Prognostic value of ZFP36 and SOCS3 expressions in human prostate cancer.

Abstract

ZFP36 ring finger protein (ZFP36) and the suppressor of cytokine signaling 3 (SOCS3) have been reported to, respectively, regulate NF-κB and STAT3 signaling pathways. To better understand the correlation of NF-κB and STAT3 negative regulates pathway, we have investigated the involvement of ZFP36 and SOCS3 expressions in human prostate cancer (PCa). In the present study, paired patient tissue microarrays were analyzed by immunohistochemistry, and the ZFP36 protein expression was quantitated as immunoreactive scores in patients with PCa. Associations between ZFP36/SOCS3 expression and various clinicopathological features and prognosis of PCa patients were statistically analyzed based on the Taylor database.
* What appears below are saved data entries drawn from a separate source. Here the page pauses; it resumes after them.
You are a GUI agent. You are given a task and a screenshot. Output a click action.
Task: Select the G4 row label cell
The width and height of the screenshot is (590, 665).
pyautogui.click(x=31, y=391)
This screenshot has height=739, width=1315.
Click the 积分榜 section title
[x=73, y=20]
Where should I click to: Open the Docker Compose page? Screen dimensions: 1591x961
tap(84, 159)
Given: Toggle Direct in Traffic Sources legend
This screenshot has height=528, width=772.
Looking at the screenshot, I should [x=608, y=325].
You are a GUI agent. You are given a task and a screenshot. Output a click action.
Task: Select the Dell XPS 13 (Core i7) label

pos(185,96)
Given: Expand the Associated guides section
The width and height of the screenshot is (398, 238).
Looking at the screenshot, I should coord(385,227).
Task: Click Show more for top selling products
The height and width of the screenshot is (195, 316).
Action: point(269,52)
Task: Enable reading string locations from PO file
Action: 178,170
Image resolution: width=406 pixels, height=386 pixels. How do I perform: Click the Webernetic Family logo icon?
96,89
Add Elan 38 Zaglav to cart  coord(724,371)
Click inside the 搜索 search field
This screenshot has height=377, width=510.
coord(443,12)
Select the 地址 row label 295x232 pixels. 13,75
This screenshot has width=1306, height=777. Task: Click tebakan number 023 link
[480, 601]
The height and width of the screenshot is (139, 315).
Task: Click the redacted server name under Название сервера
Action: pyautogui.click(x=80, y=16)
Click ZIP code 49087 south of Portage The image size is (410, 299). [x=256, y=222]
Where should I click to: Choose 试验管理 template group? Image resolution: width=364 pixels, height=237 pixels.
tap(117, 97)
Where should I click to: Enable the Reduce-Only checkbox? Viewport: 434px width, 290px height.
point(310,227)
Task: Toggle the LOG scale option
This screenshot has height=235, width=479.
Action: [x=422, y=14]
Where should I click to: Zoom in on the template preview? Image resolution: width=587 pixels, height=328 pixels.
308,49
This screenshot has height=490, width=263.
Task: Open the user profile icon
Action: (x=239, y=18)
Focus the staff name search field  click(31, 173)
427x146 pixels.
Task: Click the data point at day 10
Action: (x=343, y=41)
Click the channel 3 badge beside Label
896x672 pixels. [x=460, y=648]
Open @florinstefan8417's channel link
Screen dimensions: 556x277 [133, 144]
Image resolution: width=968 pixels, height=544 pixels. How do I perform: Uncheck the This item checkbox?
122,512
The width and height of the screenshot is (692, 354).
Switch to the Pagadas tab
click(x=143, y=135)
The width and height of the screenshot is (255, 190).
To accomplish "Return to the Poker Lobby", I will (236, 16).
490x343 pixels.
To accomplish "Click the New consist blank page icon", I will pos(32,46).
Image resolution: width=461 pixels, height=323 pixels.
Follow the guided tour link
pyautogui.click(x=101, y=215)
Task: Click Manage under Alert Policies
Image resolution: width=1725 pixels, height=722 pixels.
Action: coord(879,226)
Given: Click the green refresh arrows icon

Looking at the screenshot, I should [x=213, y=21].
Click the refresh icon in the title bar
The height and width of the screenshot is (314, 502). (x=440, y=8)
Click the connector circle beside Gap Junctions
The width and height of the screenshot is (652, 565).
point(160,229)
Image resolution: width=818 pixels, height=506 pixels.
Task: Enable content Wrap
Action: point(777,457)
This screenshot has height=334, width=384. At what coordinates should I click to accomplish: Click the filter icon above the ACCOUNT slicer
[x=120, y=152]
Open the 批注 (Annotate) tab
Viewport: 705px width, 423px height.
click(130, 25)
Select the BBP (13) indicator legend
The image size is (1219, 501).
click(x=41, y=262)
Then, the functions of ZFP36 and SOCS3 in cancerous inflammation were determined using qPCR and immunohistochemistry in vitro and in vivo. ZFP36 protein expression in PCa tissues was significantly lower than those in non-cancerous prostate tissues (P<0.05). In mRNA level, ZFP36 and SOCS3 had a close correlation with each other (P<0.01, Pearson r=0.848), and its upregulation was both significantly associated with low Gleason score (P<0.001 and P<0.001, respectively), negative metastasis (P<0.001 and P<0.001, respectively), favorable overall survival (P<0.001 and P<0.05, respectively), and negative biochemical recurrence (P<0.001 and P<0.001, respectively). Functionally, LPS treatment could lead to the overexpression of ZFP36 and SOCS3 in vitro and vivo. Our data offer the convincing evidence for the first time that the aberrant expressions of ZFP36 and SOCS3 may be involved into the progression and patients' prognosis of PCa, implying their potentials as candidate markers of this cancer.